Лето было в разгаре. Стояла страшная жара. Очисткой улиц в этой самой грязной части города занимались только собаки. У Волошина участились приступы астмы. Спать было невозможно, и ночи молодожёны проводили главным образом на крыше. Но там, впрочем, тоже не спалось. «В первую ночь — с пятницы на субботу — мусульмане распевали на улице. Во вторую ночь — с субботы на воскресенье — евреи учинили неописуемый галдёж. Но хуже всего были вопли христиан-левантийцев в третью ночь, с воскресенья на понедельник, — вспоминала Маргарита. — В четвёртую ночь мы, наконец, спали в роскошном отеле европейских дипломатов, но здесь нам пришлось прятаться от элегантной публики. Я носила тогда множество колец на пальцах, чёрную кружевную шаль и шляпку „либерти“ с зелёной шёлковой лентой, завязанной под подбородком. По-видимому, всё это произвело странное впечатление на служащего отеля: взяв наши паспорта, он спросил: „Месье — парижанин, а мадемуазель, верно, константинопольская?“»

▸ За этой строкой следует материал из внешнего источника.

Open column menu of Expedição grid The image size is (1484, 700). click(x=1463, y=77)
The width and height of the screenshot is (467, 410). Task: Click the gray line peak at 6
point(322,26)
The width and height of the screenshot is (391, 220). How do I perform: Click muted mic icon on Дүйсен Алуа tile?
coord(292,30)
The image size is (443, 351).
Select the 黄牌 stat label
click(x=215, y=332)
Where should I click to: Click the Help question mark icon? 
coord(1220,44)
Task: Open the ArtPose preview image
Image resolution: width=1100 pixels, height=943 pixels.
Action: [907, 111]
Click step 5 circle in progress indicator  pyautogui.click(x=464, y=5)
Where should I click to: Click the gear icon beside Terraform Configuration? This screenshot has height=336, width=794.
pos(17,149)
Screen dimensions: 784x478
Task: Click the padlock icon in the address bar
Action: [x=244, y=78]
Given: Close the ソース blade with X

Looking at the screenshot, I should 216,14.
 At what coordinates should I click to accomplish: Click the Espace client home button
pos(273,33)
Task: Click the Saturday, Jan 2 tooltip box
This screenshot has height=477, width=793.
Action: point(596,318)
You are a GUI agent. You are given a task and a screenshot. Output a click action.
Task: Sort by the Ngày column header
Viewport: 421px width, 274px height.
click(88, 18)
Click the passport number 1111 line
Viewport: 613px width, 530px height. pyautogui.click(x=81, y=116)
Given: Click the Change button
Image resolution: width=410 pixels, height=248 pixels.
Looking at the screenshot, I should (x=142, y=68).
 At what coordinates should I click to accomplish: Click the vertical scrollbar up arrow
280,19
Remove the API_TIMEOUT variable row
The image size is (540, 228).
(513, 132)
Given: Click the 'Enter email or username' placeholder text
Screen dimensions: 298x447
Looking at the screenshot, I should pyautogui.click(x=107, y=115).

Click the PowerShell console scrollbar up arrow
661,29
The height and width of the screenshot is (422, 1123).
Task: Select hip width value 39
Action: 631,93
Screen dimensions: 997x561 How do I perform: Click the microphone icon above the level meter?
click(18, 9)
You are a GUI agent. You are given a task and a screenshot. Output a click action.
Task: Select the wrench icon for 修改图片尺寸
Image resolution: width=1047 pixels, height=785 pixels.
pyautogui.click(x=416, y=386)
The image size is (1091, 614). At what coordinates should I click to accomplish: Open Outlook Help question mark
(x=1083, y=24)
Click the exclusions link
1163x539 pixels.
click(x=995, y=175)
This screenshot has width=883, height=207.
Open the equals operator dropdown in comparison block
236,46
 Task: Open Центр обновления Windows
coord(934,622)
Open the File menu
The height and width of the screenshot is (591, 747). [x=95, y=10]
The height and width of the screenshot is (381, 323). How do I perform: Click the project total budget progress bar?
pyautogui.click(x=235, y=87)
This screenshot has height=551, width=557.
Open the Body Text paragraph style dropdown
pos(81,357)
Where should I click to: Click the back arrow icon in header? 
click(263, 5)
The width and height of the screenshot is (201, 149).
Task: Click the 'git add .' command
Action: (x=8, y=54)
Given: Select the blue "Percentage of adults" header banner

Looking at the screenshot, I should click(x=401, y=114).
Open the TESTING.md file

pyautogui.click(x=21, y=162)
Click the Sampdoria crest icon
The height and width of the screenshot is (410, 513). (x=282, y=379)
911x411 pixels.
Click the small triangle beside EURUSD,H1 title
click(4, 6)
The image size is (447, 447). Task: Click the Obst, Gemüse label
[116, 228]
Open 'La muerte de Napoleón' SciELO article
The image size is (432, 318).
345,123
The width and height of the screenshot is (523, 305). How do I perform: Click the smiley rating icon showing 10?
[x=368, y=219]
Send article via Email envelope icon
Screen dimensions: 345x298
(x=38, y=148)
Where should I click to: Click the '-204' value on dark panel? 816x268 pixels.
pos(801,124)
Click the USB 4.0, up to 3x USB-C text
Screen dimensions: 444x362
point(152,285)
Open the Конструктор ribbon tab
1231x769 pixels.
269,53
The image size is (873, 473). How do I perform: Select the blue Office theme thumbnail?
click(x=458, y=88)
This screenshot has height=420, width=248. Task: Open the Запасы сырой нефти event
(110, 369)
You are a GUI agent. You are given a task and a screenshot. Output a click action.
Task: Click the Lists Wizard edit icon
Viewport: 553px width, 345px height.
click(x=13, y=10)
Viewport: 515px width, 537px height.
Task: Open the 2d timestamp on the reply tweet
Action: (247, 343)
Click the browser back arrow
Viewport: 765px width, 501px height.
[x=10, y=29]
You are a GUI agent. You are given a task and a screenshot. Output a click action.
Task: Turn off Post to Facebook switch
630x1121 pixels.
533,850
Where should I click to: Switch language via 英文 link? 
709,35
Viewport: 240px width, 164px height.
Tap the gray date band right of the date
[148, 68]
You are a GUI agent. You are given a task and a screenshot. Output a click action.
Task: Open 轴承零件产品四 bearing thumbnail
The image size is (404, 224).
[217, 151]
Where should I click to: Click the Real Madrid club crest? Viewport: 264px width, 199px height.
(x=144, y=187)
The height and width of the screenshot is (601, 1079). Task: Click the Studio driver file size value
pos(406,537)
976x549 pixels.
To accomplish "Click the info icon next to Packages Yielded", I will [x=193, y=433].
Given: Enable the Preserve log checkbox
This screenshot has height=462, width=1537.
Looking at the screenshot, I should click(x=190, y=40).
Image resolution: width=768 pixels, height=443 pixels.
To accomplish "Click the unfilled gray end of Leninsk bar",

Наконец, и сам Константинополь — с его фонтанами, мечетями и минаретами, разношёрстной публикой. Царственный город во всём его великолепии, которое молодая чета наблюдала на утренней заре с палубы отплывающего корабля. Однако следующую ночь пришлось провести в трюме, поскольку деньги опять заканчивались, и из экономии ехали в третьем классе. Море волновалось; лежащие рядом татары, турки и многодетные евреи страдали морской болезнью. Время от времени кто-то из них вставал и молился — каждый своему богу. Выйти на палубу и подышать свежим воздухом у Маргариты не получилось — новобрачную не пустил капитан, чем вызвал у аполитичной художницы зарождение социалистических мыслей: «Я видела наверху элегантную публику и впервые поняла чувства людей, обречённых навсегда оставаться в трюме „корабля жизни“».

В самом начале июля путешественники достигли Коктебеля. Маргарита любуется пейзажем: стрельчатые скалы, выступающие прямо из воды и напоминающие формой готические соборы, растрескавшаяся сухая почва с кустиками терновника и чертополоха, клубящиеся облака и бесконечная даль синего, окаймлённого белой пеной моря. Она встречает здесь не так много народу: Яша Глотов, Манасеины, П. П. Теш, похожая на негритёнка поэтесса Поликсена Соловьёва, сестра знаменитого философа. Ну и конечно — Елена Оттобальдовна. Вот как характеризует её невестка: «Моя свекровь была большая оригиналка. Внешность — как у „Гёте в Италии“ на картине Тишбейна. Высокие сапоги и широкие штаны она носила не только в деревне, но и в городе. Оригинальностью, думается мне, она возмещала недостаточную уверенность в себе. Она была очень красива и вместе с тем очень застенчива». Оригинальны были и её отношения с сыном: с одной стороны, «она его страстно любила, а с другой — что-то в его существе её сильно раздражало, так что жить с ней Максу было очень тяжело. Ко мне она питала искреннюю симпатию, устоявшую против всех испытаний».